強化學習（Reinforcement Learning, RL）正被越來越多地用於提升大型語言模型在推理、編碼及工具使用方面的能力，但代理人強化學習（agentic RL）的成本仍然高得令人卻步。將RL擴展到代理人大型語言模型（agentic LLMs），需要支援複雜的工作負載，包括多策略協作訓練，同時有效利用彈性、異質及跨區域的運算資源。現有的LLM RL系統雖然支援其中部分功能，但每次新增擴展通常都需要專門的系統工程。這種負擔源於以訓練器為中心的控制架構，以及缺乏針對RL系統元件的原則性抽象。為解決這些限制，我們提出AstraFlow，一個以資料流為導向的RL系統，它用原則性的元件抽象取代傳統以訓練器為中心的控制。在AstraFlow中，滾動服務（rollout services）、資料流管理及訓練被解耦為自主元件，使系統能夠原生支援複雜的多策略代理人RL工作負載，並有效利用多樣的運算資源。我們在數學、程式碼、搜尋及AgentBench工作負載上評估AstraFlow，結果顯示同一系統無需系統層級的程式碼更改，即可支援多策略訓練、彈性擴展、異質跨區域執行及可組合的資料演算法。在多策略協作訓練中，AstraFlow在達到與現有RL系統相當或更佳準確度的同時，將訓練時間加速了2.7倍。

English

Reinforcement learning (RL) is increasingly used to improve the reasoning, coding, and tool-use capabilities of large language models, but agentic RL remains prohibitively expensive.
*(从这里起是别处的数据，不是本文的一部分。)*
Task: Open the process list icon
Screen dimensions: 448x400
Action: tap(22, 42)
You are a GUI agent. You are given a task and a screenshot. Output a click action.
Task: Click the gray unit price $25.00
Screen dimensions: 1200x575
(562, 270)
Scaling RL to agentic LLMs requires supporting complex workloads, including multi-policy collaborative training, while efficiently using elastic, heterogeneous, and cross-region compute resources. Existing LLM RL systems support some of these capabilities, but each new extension often requires dedicated system engineering. This burden arises from trainer-centered control architectures and the lack of principled abstractions for RL system components. To address these limitations, we propose AstraFlow, a dataflow-oriented RL system that replaces conventional trainer-centered control with principled component abstractions. In AstraFlow, rollout services, dataflow management, and training are decoupled into autonomous components, enabling the system to natively support complex multi-policy agentic RL workloads and efficiently exploit diverse compute resources. We evaluate AstraFlow across math, code, search, and AgentBench workloads, showing that the same system supports multi-policy training, elastic scaling, heterogeneous cross-region execution, and composable data algorithms without system-level code changes. In multi-policy collaborative training, AstraFlow achieves comparable or better accuracy than existing RL systems while speeding up training time by 2.7x.